Type of presentation: Oral

IT-5-O-3209 Oxygen Vacancies at Grain Boundaries in Doubly-Doped Ceria Determined using EELS

Bowman W. J.¹, Zhu J.¹, Hussaini Z.¹, Crozier A. P.¹

¹Arizona State University

wjbowman@asu.edu

In oxygen conducting ceramics like CeO₂, O^2- diffusion occurs via thermally-activated hopping through vacancies whose concentration can be modulated by doping with aliovalent cations such as Gd³⁺ or Pr³⁺. Sluggish ionic conductivity in these polycrystalline electrolytes has been attributed in part to highly resistive grain boundaries (GBs) which degrade total ionic conductivity. Here we use a combination of electrochemical impedance spectroscopy (EIS) and electron energy-loss spectroscopy (EELS) to characterize the electrical conductivity and vacancy concentration of GBs in Gd-doped CeO₂ also containing Pr or Co.
Gd-doped (GDC), Gd/Pr doubly-doped (GPDC) and a series of Gd/Co doubly-doped CeO₂ ceramics were prepared using a spray drying approach together with traditional ceramic processing techniques. EIS was performed using a Gamry Reference 3000 potentiostat, and EELS was performed using a Nion UltraSTEM100. To facilitate interpretation of the EELS data, FEFF codes [1] were employed to simulate the CeO₂ O K-edge spectra as a function of oxygen vacancy concentration.
Fig. 1a shows a simulation of the O K-edge in CeO₂ as a function of O^2- vacancy concentration. In this model, the vacancies were randomly distributed in the fluorite structure. These results indicate a decrease in the first peak in the O-K edge fine structure with increasing vacancy concentration. Figs. 1b and 1c show experimental Ce M₄₅ and O-K near edge structure acquired at the edge and center of a CeO₂ particle.
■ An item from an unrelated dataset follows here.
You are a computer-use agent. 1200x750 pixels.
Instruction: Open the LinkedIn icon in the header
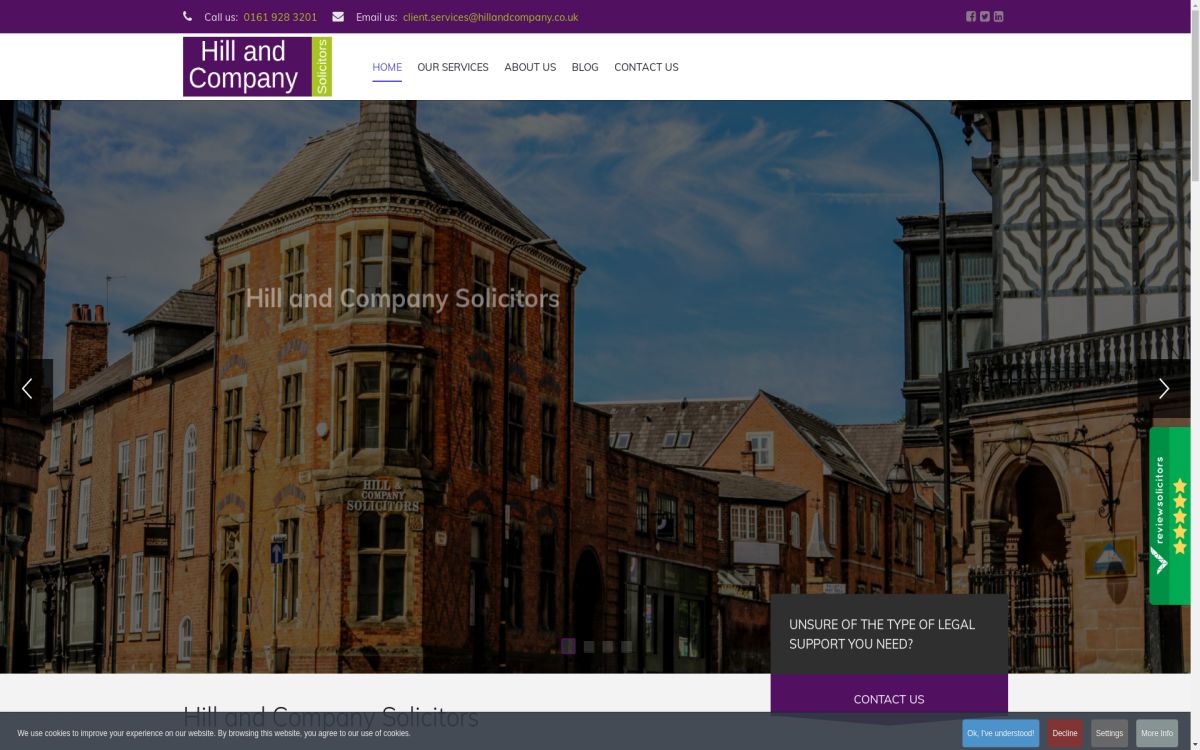[998, 16]
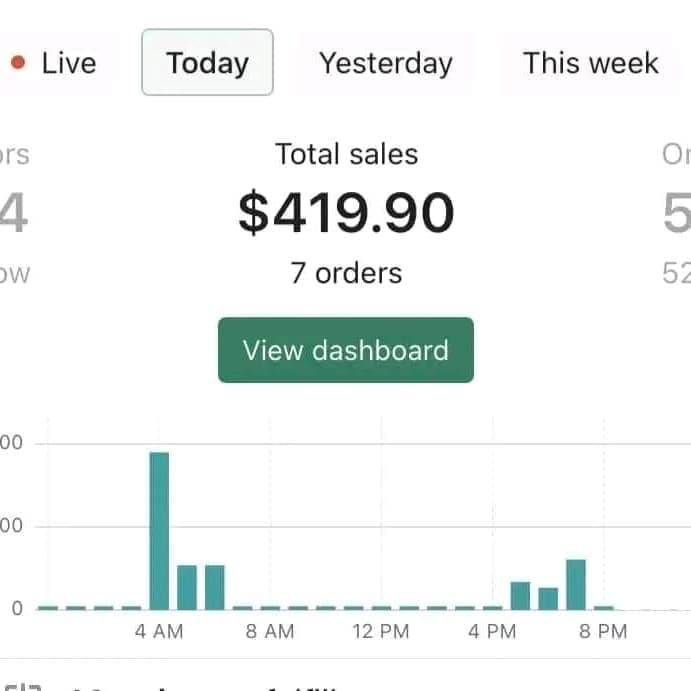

The Ce white line intensity switch is characteristic of Ce⁴⁺ reduction to Ce³⁺, and in this case is accompanied by a drop in the first O K-edge peak similar to that in the calculated spectra (1a).
Conductivity data (fig. 2a) shows that the GB conductivity is an order of magnitude higher in GPDC compared to GDC. Figs. 2b and 2c show Ce white lines and O K-edge fine structure acquired at a GB and grain interior in GPDC. In this case the drop in the first O K-edge peak is not accompanied by a Ce white line intensity switch.
Here we probe and correlate the cation distribution, oxidation state and the O K-edge fine structure to elucidate the vacancy environment at GBs in various doped CeO₂ electrolytes. These measurements coupled with macroscopic characterization of GB conductivity will be used to relate atomic-level GB structure and chemistry with bulk electrical properties. We also aim to refine our FEFF calculations to improve the quantitative robustness of our experimental approach to determining the distribution of O^2- vacancies near GBs.

References
[1] Rehr, J.J, et al., Phy. Chem. Chem. Phy., 2010 12 5503-5513

We thank Kevin Jorrisen for FEFF help, NSF GRFP-1311230 & DMR-1308085, ASU NASA Space Grant & ASU Cowley HREM Center

Fig. 1: (a) Calculated EELS O K-edge near-edge structure as a function of O^2- vacancy in CeO₂. The intensity of the first peak drops with increasing vacancy concentration. (b & c) Experimental Ce M₄₅ white lines and O K-edge near edge structure acquired at the edge and center of a CeO₂ particle.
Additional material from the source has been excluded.